Tag Archives: Fool Killer lore

FOOL KILLER THIRTY-SEVEN: JULY 1910

Balladeer’s Blog continues its examination of the many facets of Fool Killer lore. FOR PART ONE, INCLUDING THE HISTORICAL CONTEXT, CLICK HERE 

Fool Killer timelessLORE ADDITION: For the first time the Fool Killer added a hand-cranked chainsaw to his arsenal of weapons. The Fool Killer’s targets in James Larkin Pearson’s July of 1910 issue:

*** Preachers who smoked. Pearson and his version of the Fool Killer held smoking in such low regard that they felt people who indulged in it should not be trusted with ministering to people’s souls.

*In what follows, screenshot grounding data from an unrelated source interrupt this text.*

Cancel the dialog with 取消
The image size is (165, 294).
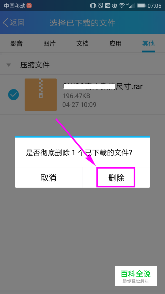pos(49,178)
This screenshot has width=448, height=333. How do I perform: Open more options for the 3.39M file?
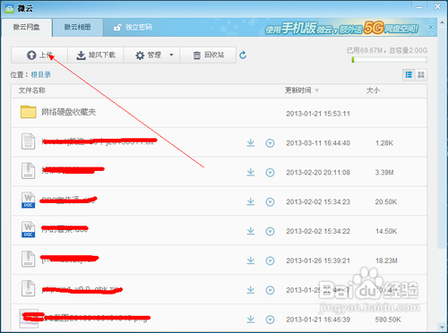pos(270,173)
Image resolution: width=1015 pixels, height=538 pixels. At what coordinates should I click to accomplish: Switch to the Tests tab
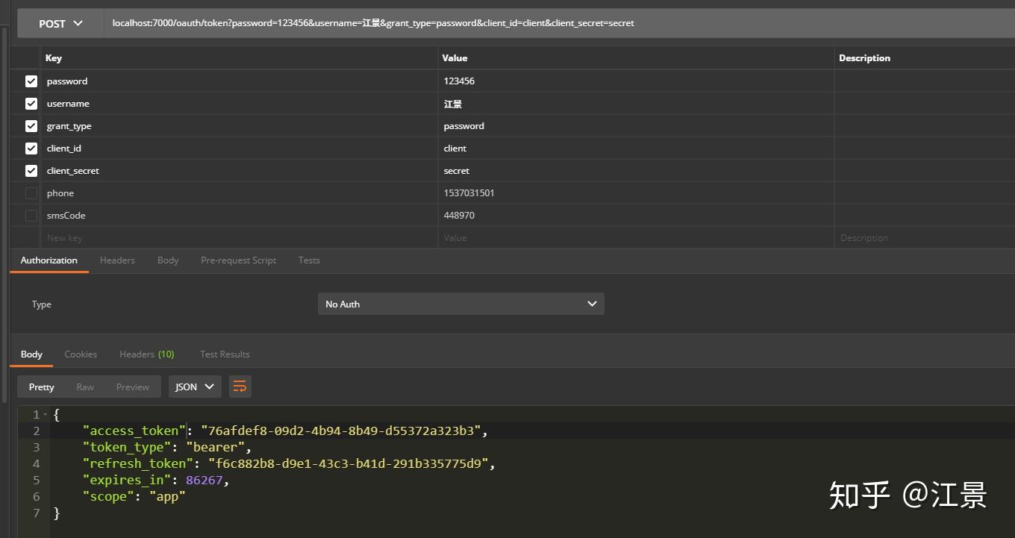pos(309,260)
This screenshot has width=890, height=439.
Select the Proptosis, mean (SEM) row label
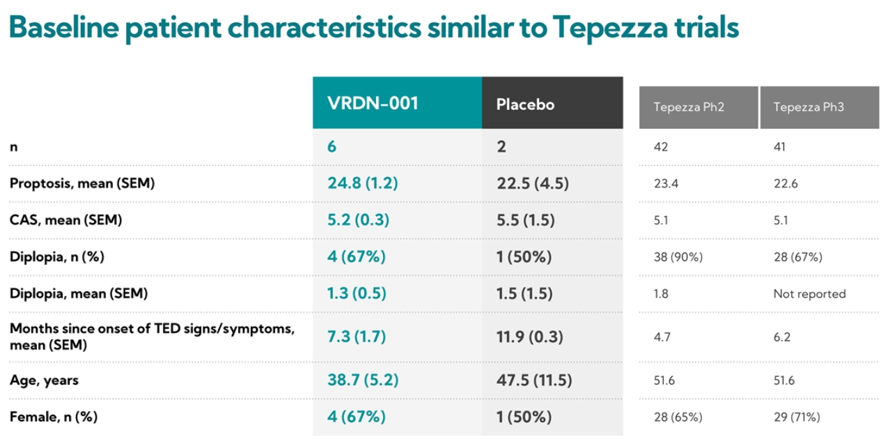click(x=82, y=184)
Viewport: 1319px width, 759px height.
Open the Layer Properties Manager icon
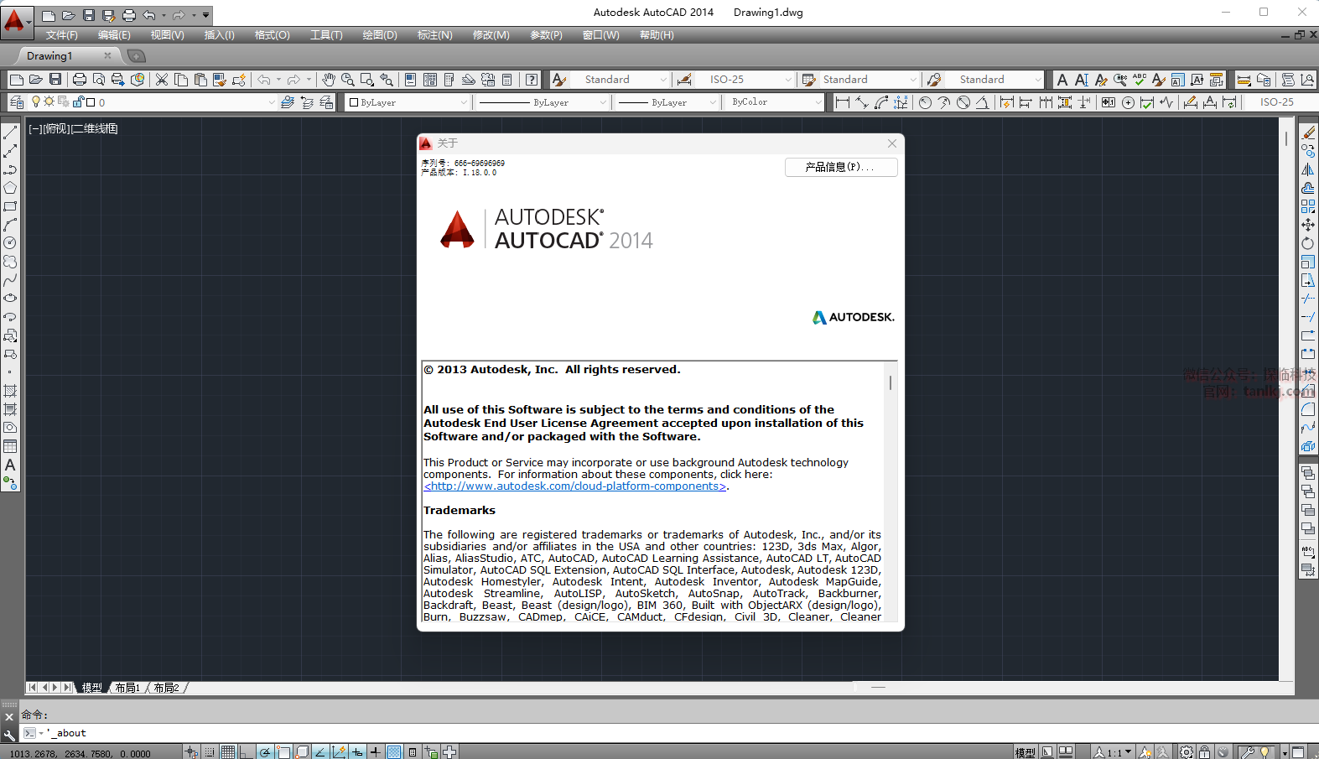[16, 102]
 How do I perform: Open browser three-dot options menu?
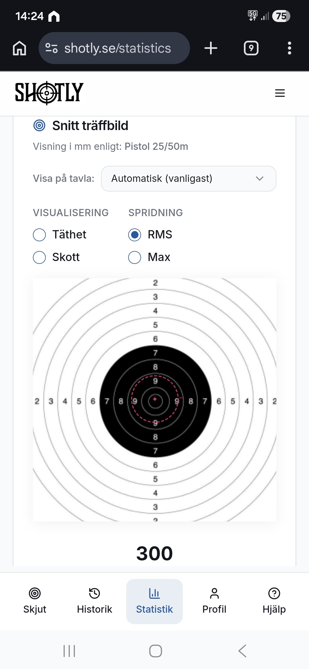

Shooting the cigarettes, cigars and pipes out of the mouths of smoking preachers was going too far in my opinion, but what can you do?

*** Sid Beckwith of New York, who insisted that the best cure for insomnia was to buy a passenger balloon and take a trip through the skies. He said this would make an insomniac sleep like a baby after that. The clueless Beckwith also warned against spending more than FIFTY THOUSAND DOLLARS for such an airship. Well, okay, then.

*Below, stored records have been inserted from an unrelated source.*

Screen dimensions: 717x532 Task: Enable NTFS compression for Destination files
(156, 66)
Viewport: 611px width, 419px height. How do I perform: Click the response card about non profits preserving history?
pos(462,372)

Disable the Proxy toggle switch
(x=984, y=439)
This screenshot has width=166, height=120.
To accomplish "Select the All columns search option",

*** Nebraskans who – incensed at the Fool Killer’s criticism of William Jennings Bryan – had taken to bashing and agitating against Pearson’s publication. The Fool Killer dubbed them the Independent Order of Self-Made Fools and proclaimed that their “double-barreled Devil-guns” would kick backward upon firing with more force than would propel their pellets forward. 

*** Writer and philosopher Elbert Hubbard.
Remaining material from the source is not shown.